This past summer, four Spanish faculty applied for a Learning and Teaching Center summer reading and research grant to support each other in projects related to pedagogical applications of social media in language classes. In this post, we share our goals for this project, what we learned, and what we are planning next. Thank you to Carleton’s LTC for their support!
Social media is part of the daily life of our students. It’s undeniable that this is one of the main ways this generation communicates with each other, accesses information and news, and interacts with the world. With this in mind, this summer we explored pedagogically effective ways of using social media in our Spanish language classrooms. Our goals in this project were to identify uses of social media for helping students to reach learning goals, to build a stronger sense of community among learners, and to connect them with cultures and current issues in the Spanish-speaking world.
We have already been working with social media in various ways in our teaching. For instance, Fernando maximizes the use of podcasts, local and international online newspapers, and search engines in his language classes. Beatriz has been exploring TikTok to promote engagement and second language learning with students.
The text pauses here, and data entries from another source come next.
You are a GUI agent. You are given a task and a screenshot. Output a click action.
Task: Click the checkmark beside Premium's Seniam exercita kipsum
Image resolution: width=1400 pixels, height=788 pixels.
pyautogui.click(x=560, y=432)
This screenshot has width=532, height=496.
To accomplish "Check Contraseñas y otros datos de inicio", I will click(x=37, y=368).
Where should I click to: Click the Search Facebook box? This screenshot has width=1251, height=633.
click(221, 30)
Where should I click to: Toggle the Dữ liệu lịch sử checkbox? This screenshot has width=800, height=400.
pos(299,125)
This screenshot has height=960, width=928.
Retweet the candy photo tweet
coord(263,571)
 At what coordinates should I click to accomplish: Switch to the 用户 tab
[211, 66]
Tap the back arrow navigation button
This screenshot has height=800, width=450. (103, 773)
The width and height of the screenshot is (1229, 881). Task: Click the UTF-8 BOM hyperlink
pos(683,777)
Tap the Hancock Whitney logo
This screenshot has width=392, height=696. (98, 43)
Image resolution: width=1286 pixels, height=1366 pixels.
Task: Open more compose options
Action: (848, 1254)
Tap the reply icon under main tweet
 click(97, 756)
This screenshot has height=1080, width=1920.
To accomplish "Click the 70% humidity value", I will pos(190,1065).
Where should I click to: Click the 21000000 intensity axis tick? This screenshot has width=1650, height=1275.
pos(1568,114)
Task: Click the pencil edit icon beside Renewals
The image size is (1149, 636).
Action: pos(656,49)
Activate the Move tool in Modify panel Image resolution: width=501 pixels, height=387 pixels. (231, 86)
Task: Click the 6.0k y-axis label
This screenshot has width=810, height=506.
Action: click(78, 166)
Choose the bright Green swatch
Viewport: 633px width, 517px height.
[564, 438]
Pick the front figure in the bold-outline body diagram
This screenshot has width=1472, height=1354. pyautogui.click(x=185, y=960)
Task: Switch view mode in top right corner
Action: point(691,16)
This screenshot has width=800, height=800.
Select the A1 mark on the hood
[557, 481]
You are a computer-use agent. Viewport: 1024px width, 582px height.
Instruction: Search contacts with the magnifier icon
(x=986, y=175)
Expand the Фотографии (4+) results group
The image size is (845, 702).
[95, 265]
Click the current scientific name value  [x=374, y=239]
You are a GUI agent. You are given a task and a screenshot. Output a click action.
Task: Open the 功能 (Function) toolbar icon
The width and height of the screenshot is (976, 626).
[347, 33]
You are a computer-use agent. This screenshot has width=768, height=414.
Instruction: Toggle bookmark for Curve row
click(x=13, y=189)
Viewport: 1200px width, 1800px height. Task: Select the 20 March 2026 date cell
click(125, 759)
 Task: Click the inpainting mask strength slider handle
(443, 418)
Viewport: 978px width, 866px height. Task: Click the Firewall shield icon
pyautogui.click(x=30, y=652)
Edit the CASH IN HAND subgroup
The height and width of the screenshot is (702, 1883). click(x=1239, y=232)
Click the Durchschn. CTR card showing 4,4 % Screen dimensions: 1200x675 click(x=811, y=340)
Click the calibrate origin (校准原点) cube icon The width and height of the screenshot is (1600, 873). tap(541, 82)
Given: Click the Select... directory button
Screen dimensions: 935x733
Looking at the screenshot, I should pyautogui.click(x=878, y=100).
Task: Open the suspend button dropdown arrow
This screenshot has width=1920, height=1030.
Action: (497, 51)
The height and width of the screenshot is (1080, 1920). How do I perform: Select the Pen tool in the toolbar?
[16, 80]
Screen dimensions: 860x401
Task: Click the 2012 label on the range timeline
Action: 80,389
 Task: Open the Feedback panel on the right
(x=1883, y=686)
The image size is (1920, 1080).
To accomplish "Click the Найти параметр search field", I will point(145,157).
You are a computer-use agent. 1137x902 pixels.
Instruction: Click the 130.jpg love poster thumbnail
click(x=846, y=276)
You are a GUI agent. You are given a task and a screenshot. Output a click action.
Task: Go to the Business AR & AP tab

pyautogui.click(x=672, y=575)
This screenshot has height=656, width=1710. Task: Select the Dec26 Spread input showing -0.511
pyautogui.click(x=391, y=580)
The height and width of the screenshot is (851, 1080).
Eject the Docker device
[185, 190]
Vera has been collaborating with students on using Instagram as a tool for fostering community among learners across campus and foregrounding social justice topics. Claudia has been reflecting on digital citizenship, ways to use social media effectively and safely, and different learning approaches to promote responsible digital citizenship. These previous experiences with social media and language teaching have generated many questions for us, for instance, regarding social media’s effectiveness as a learning tool, different ways of understanding social media as content and/or as platform for student expression, whether student work should be public- or private-facing, whether the task involving social media should be required or optional, how to effectively engage students in social media voluntarily, how to prepare for the unexpected in online environments that we can’t control, among other considerations.
To help us explore these questions, we read the edited collection Social Media in Education: Breakthroughs in Research and Practice (2018). The contributors argue that, when used effectively, social media can significantly increase student engagement and learning. This being said, the chapters were filled with caveats about the negative effects of using popular platforms that could potentially expose our students. For example, one of the main suggestions from students’ perceptions is that social media tasks should not be required for the course. Therefore, instructors should offer other alternatives for students who do not wish to participate in social media. However, if social media is not a required component of the course, then it is possible that the level of engagement on the specific platform would be low. Additionally, the tasks that could be implemented in a social media platform (and the benefits that come with it) could also be accomplished through the institution’s learning management system, which is safer in terms of privacy. For those main reasons, it seems challenging to incorporate social media as a required component of our courses. However, in order to protect their (and our) privacy, we discussed using a social media-like platform created internally with the help of Carleton ITS. This could be achieved, for instance, through a WordPress “newspaper” where students engage by posting their own written and audiovisual content–exploring different social justice topics in the Spanish-speaking world–and commenting on each other’s work. Vera and Fernando learned about a similar project while at the AATSP Conference in San Juan, Puerto Rico in July.
We also discussed Sardar M. Anwaruddin’s article “Teaching Language, Promoting Social Justice: A Dialogic Approach to Using Social Media” (2019), which dialogues with the emerging field of Critical CALL (Computer Assisted Language Learning). Specifically, Critical CALL aims not only for students to become fluent in the target language, but also for them to be critical thinkers and democratic citizens striving for justice, and this entails helping them cultivate digital literacies and critical thinking when approaching sources of information and opinions (which most students of this generation consume through social media platforms). Social media in language teaching can facilitate creativity and personalization, but this must be accompanied by critical reflection. For instance, language students looking at a Spanish or Latin American public figure’s Tweets could be asked to find evidence to support their claim or to illustrate a contrasting claim. In addition, language students can use social media to have dialogues, not only with like-minded individuals, but also with a wider community with diverse and conflicting viewpoints, so that they can learn to evaluate various perspectives and make informed decisions.
This reading and research circle helped us to think more deeply and critically about using social media in our language teaching, especially in light of current research on the topic. We are grateful for the LTC’s support and look forward to using what we learned to further enrich our teaching and to provide engaging and supportive learning environments for our students.
Anwaruddin, Sardar M. “Teaching Language, Promoting Social Justice: A Dialogic Approach to Using Social Media.” CALICO Journal 36, no. 1 (2019): 1-18.
Gras-Velázquez, Adrián. “Hablando e falando: Our Public Voice in the Media in Second-Language Acquisition Courses.” Presented at the 104th Annual Conference of the American Association of Teachers of Spanish and Portuguese. San Juan, Puerto Rico. July 9-12, 2022.
Information Resources Management Association. Social Media in Education: Breakthroughs in Research and Practice. Hershey, Pennsylvania: IGI Global, 2018.